----- Material provided -----
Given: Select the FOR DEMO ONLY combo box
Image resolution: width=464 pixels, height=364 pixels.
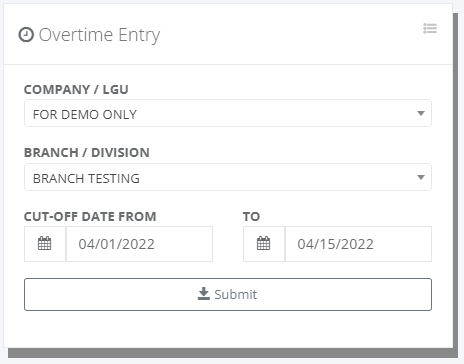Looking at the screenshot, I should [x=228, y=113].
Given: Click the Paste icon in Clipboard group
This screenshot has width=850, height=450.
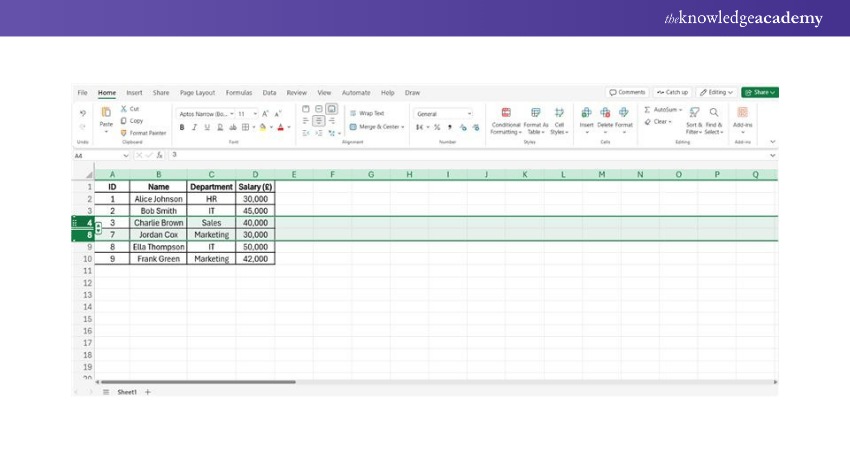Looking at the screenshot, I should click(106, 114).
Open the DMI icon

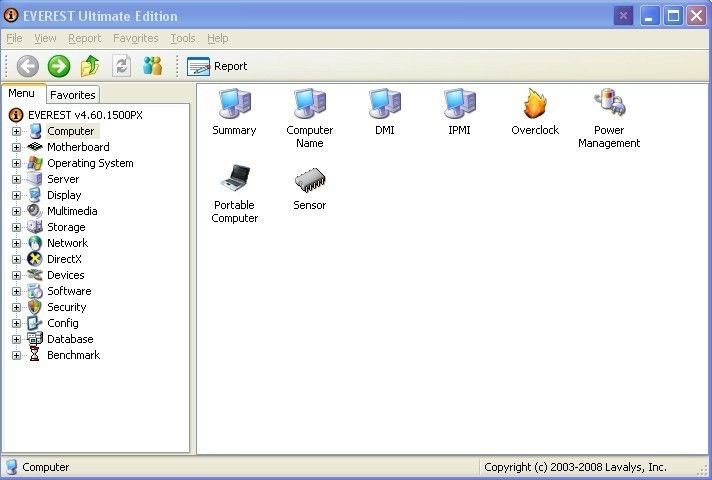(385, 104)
-----
----- Material provided -----
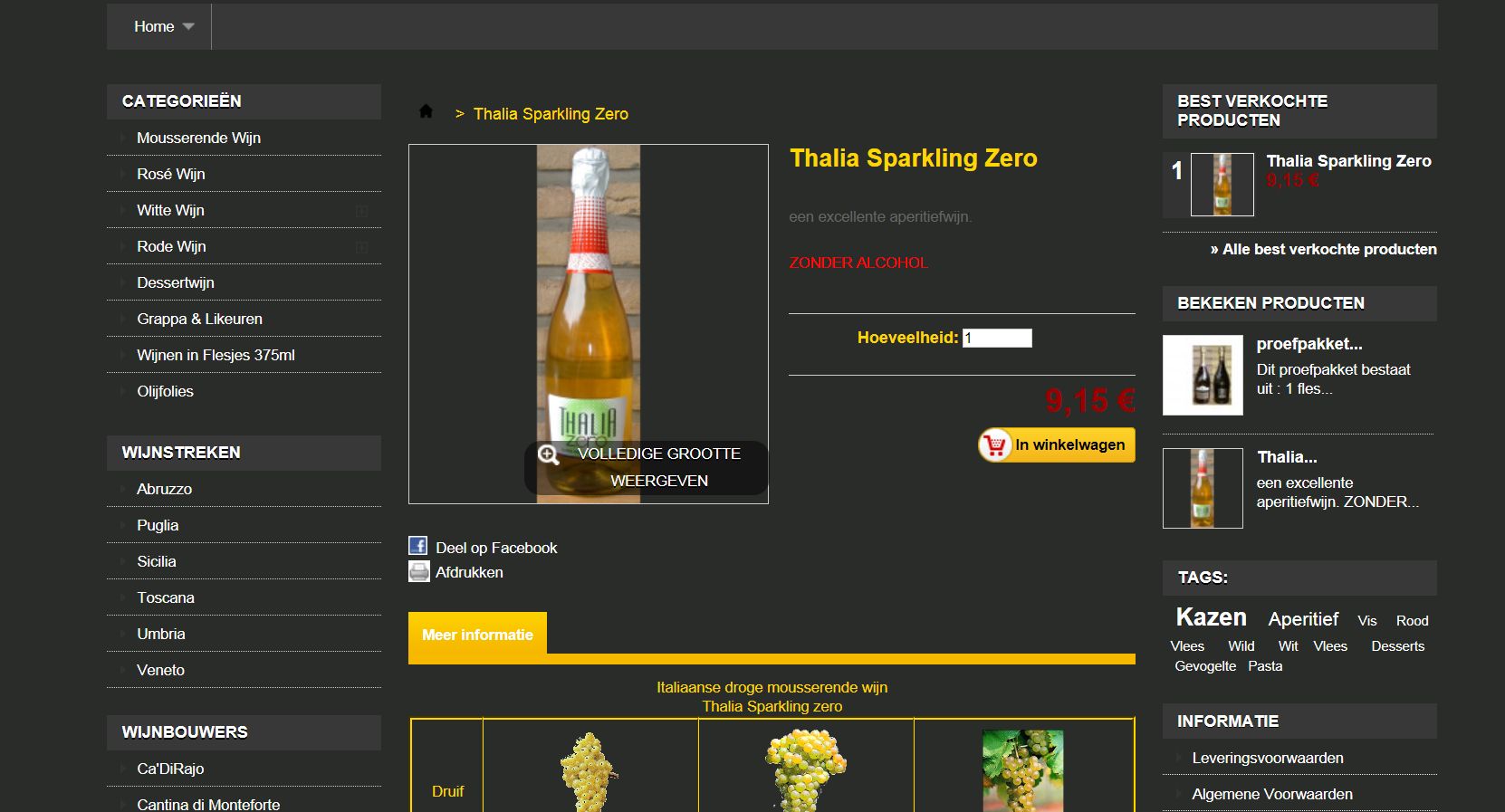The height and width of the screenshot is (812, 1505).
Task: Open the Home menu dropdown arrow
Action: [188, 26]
-----
- Aim -
Copy out the records from the line containing "Given: Select the FOR DEMO ONLY combo box" through the line containing "Looking at the screenshot, I should [x=228, y=113].", leaving the pictures out.

- Output for this task -
Given: Select the FOR DEMO ONLY combo box
Image resolution: width=464 pixels, height=364 pixels.
Looking at the screenshot, I should [x=228, y=113].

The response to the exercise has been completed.